Educational tools can influence the patient’s expectations and outcomes in a beneficial way compared to traditional health information [43]. When combining education and physical exercise, there are some positive long-term effects for fibromyalgia and musculoskeletal pain [13]. Application of ISIVET where a visualization of the patient’s situation was established as coloured areas in the ISIVET figures may facilitate the patient’s insight and understanding of the complexity of the situation. This might improve the adherence to the rehabilitation plan. At 12 months, the MI group reported better ability to handle health problems and better physical fitness and they had less use of health care services in spite of fairly the same levels of pain and health complaints as the BI group.

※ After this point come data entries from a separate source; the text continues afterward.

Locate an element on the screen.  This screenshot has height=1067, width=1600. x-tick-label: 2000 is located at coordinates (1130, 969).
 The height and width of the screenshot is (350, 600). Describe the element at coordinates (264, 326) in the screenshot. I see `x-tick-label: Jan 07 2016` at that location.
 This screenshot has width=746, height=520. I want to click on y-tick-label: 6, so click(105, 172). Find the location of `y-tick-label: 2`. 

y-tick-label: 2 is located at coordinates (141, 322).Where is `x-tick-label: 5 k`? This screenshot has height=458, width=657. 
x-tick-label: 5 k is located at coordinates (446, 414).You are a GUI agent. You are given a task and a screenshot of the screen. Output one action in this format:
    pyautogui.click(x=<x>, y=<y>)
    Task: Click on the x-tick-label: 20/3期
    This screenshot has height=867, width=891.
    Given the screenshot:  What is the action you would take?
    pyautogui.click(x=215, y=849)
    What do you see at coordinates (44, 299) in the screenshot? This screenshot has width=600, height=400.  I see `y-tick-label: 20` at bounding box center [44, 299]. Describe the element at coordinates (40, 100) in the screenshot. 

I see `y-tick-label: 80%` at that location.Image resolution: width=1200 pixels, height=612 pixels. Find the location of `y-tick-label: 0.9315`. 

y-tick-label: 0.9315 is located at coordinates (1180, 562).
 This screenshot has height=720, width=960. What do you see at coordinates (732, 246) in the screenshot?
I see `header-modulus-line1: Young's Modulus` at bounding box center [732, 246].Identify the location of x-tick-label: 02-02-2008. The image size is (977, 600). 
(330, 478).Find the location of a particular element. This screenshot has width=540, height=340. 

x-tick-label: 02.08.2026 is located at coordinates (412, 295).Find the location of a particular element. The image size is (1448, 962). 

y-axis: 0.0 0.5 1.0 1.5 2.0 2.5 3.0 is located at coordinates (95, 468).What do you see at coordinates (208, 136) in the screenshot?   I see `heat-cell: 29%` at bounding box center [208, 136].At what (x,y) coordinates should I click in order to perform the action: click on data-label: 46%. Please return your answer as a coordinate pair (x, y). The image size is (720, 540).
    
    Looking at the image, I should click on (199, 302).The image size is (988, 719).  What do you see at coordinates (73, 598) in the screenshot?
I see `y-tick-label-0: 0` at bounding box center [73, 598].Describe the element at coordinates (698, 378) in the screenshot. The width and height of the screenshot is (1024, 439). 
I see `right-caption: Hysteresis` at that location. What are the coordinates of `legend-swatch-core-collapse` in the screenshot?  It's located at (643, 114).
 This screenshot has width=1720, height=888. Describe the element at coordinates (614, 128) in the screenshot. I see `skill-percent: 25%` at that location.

Limitations and Strengths of the Study

The dropout of treatment was low, but the return of questionnaires at 12 months follow-up (∼60 %, both groups) might affect the generalizability of the study. However, analyses showed that non-returners of questionnaires at 12 months had significantly lower scores on HSCL depression at baseline compared to returners. Multiple analyses were performed, possibly increasing the risk of finding low p values by coincidence. The patients in the MI group received more therapist time, which may have influenced the results. For practical reasons, there was no blinding of patients or therapists for the different treatments. The treatment sessions were unfortunately not videotaped, but therapists in the BI group had been videotaped previously [22]. Manuals were written for both treatments to ensure equal practice of the methods. The BI group had fewer and more experienced therapists compared to the MI group; however, the therapists in the MI group had regular meetings and supervision. The first author developed the ISIVET and treated 29 patients. However, the outcomes were based on the questionnaires that patients filled in at home before the consultations, not on scores in the ISIVET.

Conclusions

The results indicate that the new MI may represent an important supplement in the multidisciplinary therapeutic work in patients with chronic musculoskeletal pain and that visualization, shared decision and multidisciplinary assessment can reinforce the effect of treatment. The MI with the ISIVET should be applied in new studies to see if results could be reproduced or improved further.